CAP Theorem
23 May 2020 Share on:
Fifteen years ago, when I started working as a Software Engineer, scalability normally meant fine tuning the application, specially the database. The other option was to increase the configuration of existing hardware, i.e., scale-up (vertical scaling). However, these days, people prefer to scale out (horizontal scaling; as the commodity hardware becomes cheap, this has become the go to strategy) - add more hardware to fulfil the request with reasonable response time. Scale out seems easy to architect, but is profoundly complex. And to increase the complexity, the CAP Theorem comes into picture.
According to CAP Theorem1, “it is impossible for a distributed data store to simultaneously provide more than two out of the following three guarantees:
- Consistency (C) - Every read is guaranteed to receive the most recent write
- Avaialbility (A) - Every request receives the response in a timely manner
- Partition Tolerance (P) - The system continues to operate even though messages (or data packets) might be dropped by the network nodes (i.e., network partition occurs)
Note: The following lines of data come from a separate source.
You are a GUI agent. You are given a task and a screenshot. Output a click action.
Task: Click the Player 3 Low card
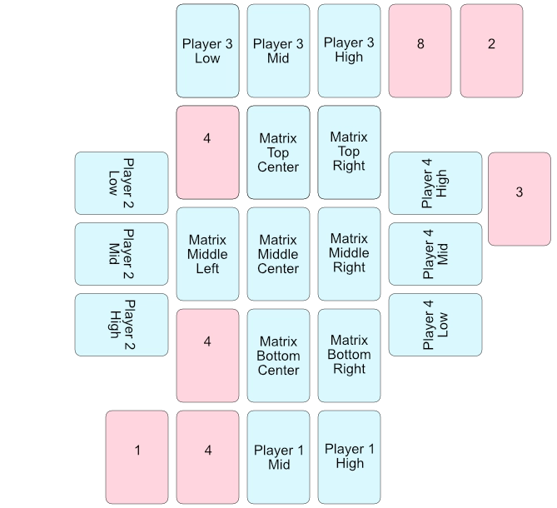tap(207, 51)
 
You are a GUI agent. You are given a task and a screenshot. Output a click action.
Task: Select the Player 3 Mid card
tap(278, 51)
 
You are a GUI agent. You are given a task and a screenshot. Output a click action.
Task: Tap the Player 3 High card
tap(349, 51)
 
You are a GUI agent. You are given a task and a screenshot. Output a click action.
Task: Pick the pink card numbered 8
tap(420, 51)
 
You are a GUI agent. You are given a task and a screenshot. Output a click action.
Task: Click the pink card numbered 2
tap(491, 51)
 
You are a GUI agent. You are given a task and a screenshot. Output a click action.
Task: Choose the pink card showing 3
tap(519, 199)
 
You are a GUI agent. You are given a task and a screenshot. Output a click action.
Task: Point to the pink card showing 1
tap(137, 457)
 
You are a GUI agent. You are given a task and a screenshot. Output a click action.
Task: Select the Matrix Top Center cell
tap(278, 152)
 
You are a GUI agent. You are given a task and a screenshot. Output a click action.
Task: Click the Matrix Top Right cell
tap(349, 152)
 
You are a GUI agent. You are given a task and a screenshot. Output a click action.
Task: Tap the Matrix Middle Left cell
tap(207, 254)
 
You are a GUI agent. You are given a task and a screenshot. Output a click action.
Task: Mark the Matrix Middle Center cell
tap(278, 254)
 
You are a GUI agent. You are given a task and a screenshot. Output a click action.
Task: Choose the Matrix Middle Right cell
tap(349, 254)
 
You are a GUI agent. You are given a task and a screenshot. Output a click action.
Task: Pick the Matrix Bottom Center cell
tap(278, 356)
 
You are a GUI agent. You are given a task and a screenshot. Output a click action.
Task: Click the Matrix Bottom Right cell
tap(349, 356)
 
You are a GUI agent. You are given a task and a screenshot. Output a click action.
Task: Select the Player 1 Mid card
tap(278, 457)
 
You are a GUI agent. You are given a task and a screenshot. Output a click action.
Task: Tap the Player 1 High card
tap(349, 457)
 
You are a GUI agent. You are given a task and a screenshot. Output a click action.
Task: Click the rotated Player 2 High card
tap(122, 325)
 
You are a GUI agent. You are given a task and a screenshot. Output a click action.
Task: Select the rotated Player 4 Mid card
tap(435, 254)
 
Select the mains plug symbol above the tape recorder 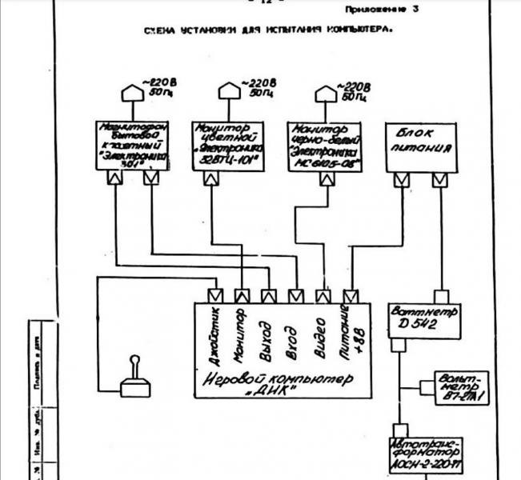tap(129, 94)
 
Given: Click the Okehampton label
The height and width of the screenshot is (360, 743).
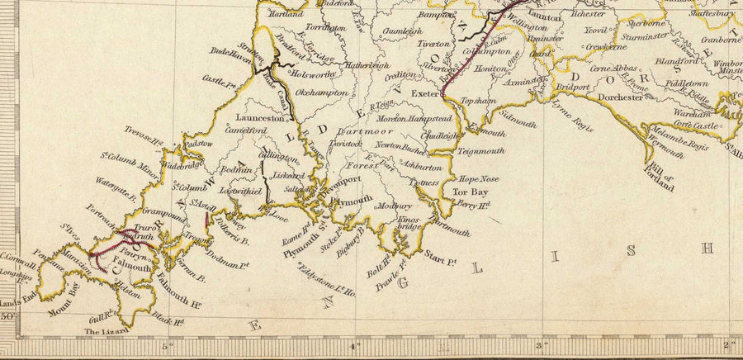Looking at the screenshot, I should (317, 93).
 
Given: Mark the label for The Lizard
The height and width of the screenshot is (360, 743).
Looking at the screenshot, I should (106, 331).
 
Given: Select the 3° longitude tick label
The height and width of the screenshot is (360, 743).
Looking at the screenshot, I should (542, 346).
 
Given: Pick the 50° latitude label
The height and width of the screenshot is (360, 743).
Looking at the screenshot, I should (7, 315).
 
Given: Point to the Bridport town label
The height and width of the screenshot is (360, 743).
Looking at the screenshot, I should (573, 87).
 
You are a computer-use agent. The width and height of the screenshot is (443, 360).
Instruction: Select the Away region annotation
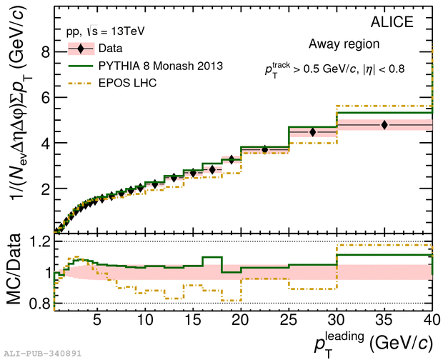click(344, 44)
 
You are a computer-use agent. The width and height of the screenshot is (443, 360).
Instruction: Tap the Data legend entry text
click(110, 49)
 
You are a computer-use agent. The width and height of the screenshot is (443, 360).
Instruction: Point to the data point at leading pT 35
click(384, 125)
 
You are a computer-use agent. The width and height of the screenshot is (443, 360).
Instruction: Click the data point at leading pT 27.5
click(312, 132)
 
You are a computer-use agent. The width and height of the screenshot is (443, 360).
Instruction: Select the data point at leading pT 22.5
click(264, 149)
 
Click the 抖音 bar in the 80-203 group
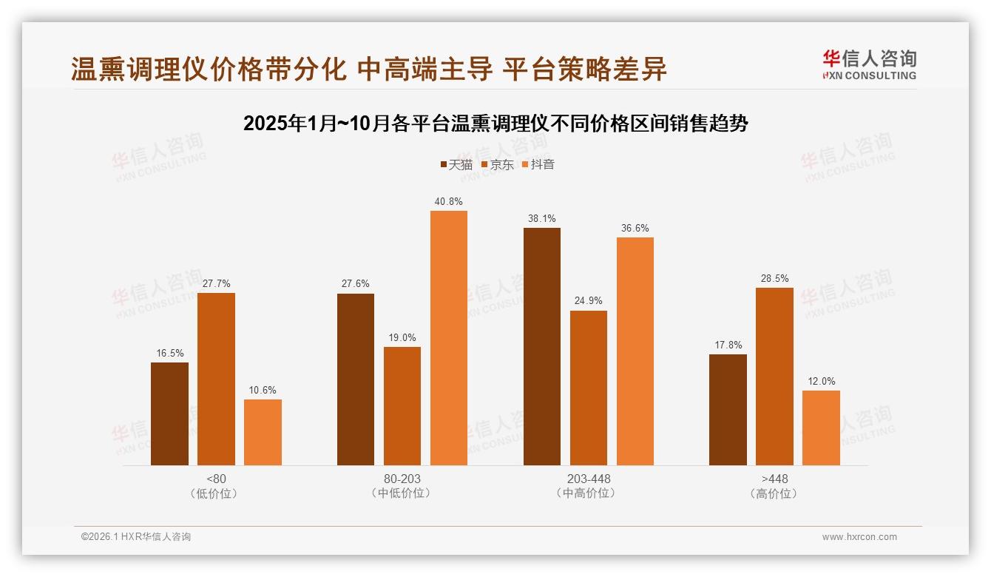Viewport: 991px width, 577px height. click(449, 338)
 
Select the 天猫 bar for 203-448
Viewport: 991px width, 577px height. click(542, 346)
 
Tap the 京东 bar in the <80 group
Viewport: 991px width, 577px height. click(216, 379)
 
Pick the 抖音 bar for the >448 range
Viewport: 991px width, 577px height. click(821, 428)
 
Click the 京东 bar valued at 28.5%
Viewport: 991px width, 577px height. click(774, 376)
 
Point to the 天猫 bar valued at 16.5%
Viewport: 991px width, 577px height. click(169, 414)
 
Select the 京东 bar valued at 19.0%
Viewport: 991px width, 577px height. click(402, 405)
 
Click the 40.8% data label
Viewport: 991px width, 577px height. click(449, 201)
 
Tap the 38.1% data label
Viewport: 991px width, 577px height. click(542, 218)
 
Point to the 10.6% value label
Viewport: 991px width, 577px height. click(263, 390)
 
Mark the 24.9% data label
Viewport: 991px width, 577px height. click(589, 300)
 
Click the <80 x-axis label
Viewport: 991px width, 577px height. click(216, 479)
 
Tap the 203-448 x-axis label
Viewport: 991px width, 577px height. click(589, 479)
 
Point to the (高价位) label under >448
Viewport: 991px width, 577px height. click(774, 493)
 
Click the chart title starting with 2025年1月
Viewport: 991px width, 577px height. click(495, 123)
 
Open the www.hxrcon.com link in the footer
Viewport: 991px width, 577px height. click(859, 537)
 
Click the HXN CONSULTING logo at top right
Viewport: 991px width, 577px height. click(870, 65)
So, as per CAP theorem, either CA, CP or AP are possible. However, networks are not reliable so we must always account for Partition Tolerance, that rules out CA. Thus, we have only two options CP or AP and we must decide between the two:
-
CP (Consistency and Parition Tolerance) - Basically, it means reject the request and thus decrease the avaialbility but ensure only consistent response are sent to the client. If your system needs atomic transactions (read or write), this is what you must desire to achieve. This is mostly true for synchronous systems, i.e., systems that perform operations as soon as the request arrives.
-
AP (Availability and Partition Tolerance) - Respond to the request even with an inconsistent or stale state. This ensures availability but reduces consistency. This also means that you can respond asynchronously to the write transactions. You can accept the write request, perform operations later and response when the network partition has been resolved.